§ DATA IN THIS EXERCISE:
————————

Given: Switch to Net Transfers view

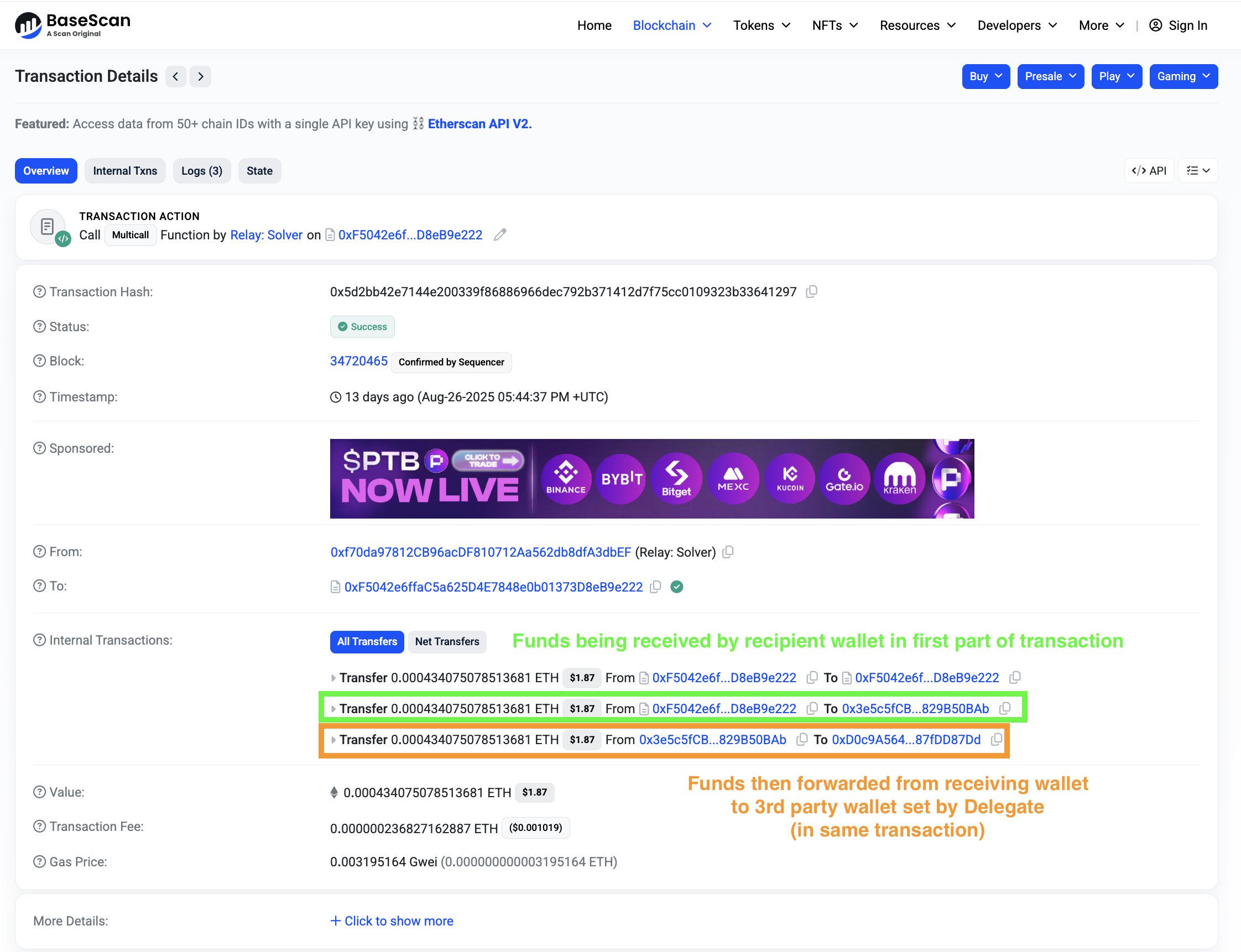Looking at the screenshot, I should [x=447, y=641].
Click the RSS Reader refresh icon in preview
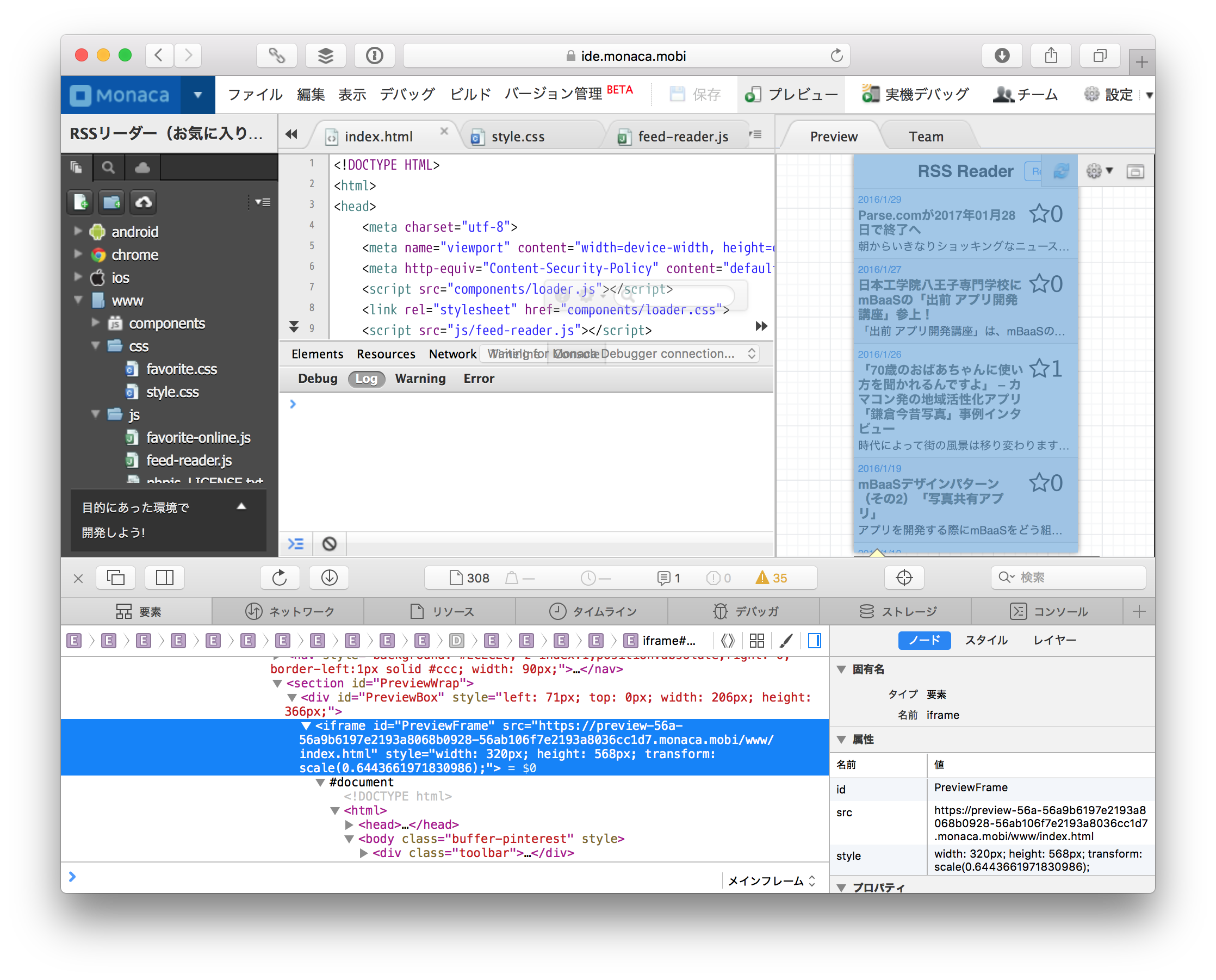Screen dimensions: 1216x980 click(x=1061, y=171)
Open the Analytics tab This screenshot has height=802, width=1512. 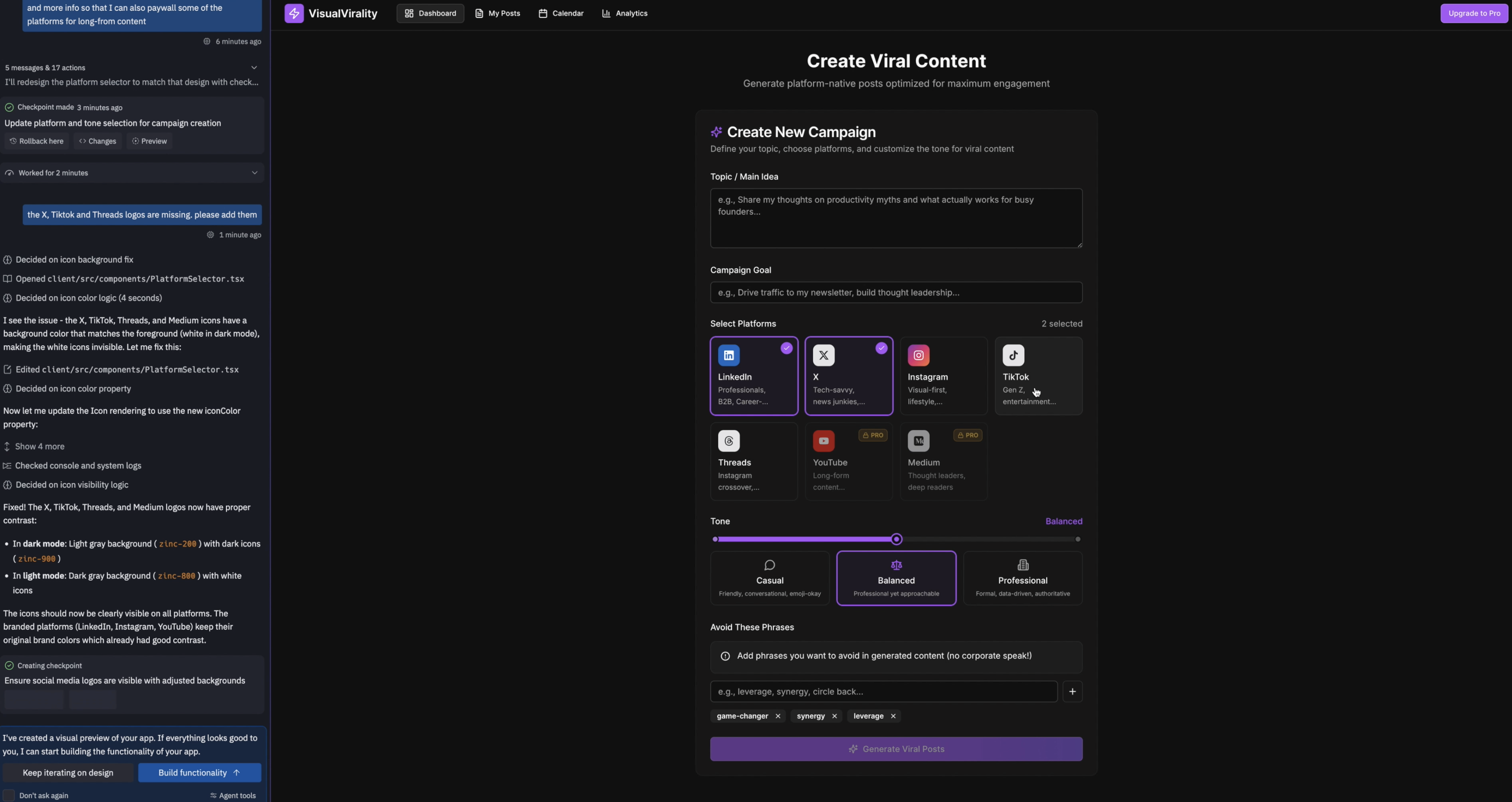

————————

§ WHAT NEEDS TO BE DONE: Everything in the entries above should be written out again exactly, except the images.

§ YOUR RESPONSE:
Given: Switch to Net Transfers view

Looking at the screenshot, I should [x=447, y=641].
Click the RSS Reader refresh icon in preview
Screen dimensions: 1216x980 click(x=1061, y=171)
Open the Analytics tab This screenshot has height=802, width=1512. 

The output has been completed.